Przeczytaj: Niespodziewany transfer Manchesteru United
W drugim secie zawodnicy na przemian wygrywali własne podania. Mmoh miał co prawda piłkę meczową, ale asy serwisowe Hurkacza doprowadziły do tie-breaka. W nim Polak grał znacznie lepiej.
W ostatniej partii podopieczny Craiga Boyntona po raz pierwszy zanotował break pointa w szóstym gemie, czym wyrównał stan rywalizacji na 3:3.

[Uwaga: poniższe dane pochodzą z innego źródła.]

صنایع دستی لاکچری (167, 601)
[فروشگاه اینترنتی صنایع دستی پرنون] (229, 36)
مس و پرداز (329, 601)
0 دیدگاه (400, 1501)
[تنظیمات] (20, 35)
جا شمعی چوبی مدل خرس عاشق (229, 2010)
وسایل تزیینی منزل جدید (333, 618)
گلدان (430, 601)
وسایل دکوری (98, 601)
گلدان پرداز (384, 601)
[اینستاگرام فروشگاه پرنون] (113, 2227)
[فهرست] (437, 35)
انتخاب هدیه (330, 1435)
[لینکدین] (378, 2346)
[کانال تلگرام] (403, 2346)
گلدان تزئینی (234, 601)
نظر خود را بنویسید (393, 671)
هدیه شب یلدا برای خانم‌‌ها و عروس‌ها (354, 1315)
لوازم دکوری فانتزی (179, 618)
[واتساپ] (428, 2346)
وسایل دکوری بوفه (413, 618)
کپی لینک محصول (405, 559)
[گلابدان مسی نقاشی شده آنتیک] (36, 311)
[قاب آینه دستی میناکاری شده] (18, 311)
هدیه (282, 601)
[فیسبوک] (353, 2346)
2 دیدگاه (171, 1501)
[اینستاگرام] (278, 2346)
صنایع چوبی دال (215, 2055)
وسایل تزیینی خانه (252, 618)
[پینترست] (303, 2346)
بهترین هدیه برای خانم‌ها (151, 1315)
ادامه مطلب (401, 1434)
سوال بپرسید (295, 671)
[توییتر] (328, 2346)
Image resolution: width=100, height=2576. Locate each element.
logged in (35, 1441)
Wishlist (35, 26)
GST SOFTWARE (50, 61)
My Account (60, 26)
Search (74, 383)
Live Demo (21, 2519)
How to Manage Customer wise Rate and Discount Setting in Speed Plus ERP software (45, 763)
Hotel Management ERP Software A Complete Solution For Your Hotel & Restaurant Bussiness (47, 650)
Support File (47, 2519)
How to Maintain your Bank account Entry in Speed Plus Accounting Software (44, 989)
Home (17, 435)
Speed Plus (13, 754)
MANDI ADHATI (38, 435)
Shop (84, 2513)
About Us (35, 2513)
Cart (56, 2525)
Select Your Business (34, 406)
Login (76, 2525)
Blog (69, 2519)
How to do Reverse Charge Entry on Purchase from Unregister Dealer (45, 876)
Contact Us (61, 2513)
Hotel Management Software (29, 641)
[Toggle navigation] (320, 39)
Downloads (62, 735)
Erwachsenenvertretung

World No.112 🇺🇸 Michael Mmoh @MichaelMmoh saves three match points to stun 4th seed 🇵🇱 Hubert Hurkacz @HubertHurkacz 6-3, 6-7, 7-6 in Washington, DC!#MubadalaCitiDCOpen pic.twitter.com/Nztu5IkXGx
— lieZ Brown (@liezbrown) August 2, 2023
Później od wygranej trzykrotnie dzieliła go już tylko jedna piłka meczowa. Serwisy i akcje rywala okazały się jednak za trudne. Pojedynek toczył się dalej (5:5). O awansie do 3. rundy miał zadecydować tie-break – 42. w sezonie w przypadku Polaka. W nim szczęście dopisało Amerykaninowi.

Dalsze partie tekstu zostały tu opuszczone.